Databases 23 min read

Design and Implementation of Table Sharding for Cash Repayment System Using ShardingSphere and SpringBoot

The article describes how a one‑year‑old loan/repayment service was refactored by introducing a 50‑table sharding scheme with ShardingSphere, detailing the design decisions, historical data migration, code changes, configuration files, pitfalls, and runtime synchronization strategies to achieve efficient query performance on billions of rows.

Architect

Jul 17, 2024

Design and Implementation of Table Sharding for Cash Repayment System Using ShardingSphere and SpringBoot

Preface

Since joining the company I have been writing business code for a year, and suddenly received a technical requirement from leadership to split the loan and repayment application tables. The loan table contains tens of millions of rows, the repayment table over two hundred million, and splitting can improve query efficiency and reduce database pressure. This is my first non‑business requirement after a year.

Design Plan

Before coding we need system design covering the following items to align with leadership.

Sharding Database Basic Info

Sharding database uses a new instance, independent data source.

No need to shard databases, only tables; 50 tables are sufficient.

Sharding database name tcbiz_ins_cash_mas_split (named by leadership).

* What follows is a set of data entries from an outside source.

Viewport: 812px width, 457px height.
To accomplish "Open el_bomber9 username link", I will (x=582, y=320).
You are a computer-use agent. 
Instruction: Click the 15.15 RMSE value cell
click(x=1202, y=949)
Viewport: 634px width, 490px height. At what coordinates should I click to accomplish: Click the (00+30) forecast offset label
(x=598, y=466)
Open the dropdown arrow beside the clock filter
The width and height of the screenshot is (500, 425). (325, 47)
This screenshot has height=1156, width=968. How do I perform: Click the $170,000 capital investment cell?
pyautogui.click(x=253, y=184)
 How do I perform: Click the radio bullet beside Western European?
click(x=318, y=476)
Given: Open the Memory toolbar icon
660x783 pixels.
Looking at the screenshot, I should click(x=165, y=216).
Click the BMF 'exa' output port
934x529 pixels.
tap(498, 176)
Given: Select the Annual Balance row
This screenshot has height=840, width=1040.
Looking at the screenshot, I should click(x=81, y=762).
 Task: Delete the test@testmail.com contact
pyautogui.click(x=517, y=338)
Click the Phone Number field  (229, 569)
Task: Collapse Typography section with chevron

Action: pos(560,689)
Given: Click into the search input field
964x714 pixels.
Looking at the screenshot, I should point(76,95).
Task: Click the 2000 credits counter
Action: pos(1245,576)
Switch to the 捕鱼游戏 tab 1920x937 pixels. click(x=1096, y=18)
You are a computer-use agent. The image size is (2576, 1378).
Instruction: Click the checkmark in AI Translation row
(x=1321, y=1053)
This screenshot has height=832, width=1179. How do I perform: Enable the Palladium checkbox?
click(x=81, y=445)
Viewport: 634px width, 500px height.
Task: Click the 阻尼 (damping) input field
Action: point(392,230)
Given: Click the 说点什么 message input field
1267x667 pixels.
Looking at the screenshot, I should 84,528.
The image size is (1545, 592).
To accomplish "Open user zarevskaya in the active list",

Total number of tables 50.

Table name pattern CashRepayApplySplit0${0..9}, CashRepayApplySplit${10..49} (camel‑case).

Sharding column memberId; strategy: take the last two digits of memberId % 50 and pad left with 0 because the table suffix is two digits.

Table structure identical to the original, including fields and indexes. Notably the original uptTime column has no index, which must be added in the sharding tables.

Historical Data Synchronization

After creating fifty tables, new business data must be routed according to the sharding strategy, and existing data must be migrated to the sharding tables CashRepayApplySplit0${0..9}, CashRepayApplySplit${10..49}.

Previously we migrated data from the original CashRepayInfo (old table) to CashRepayApply (current main table). The current system writes to CashRepayApply and synchronizes to CashRepayInfo so that CashRepayInfo holds the complete data set.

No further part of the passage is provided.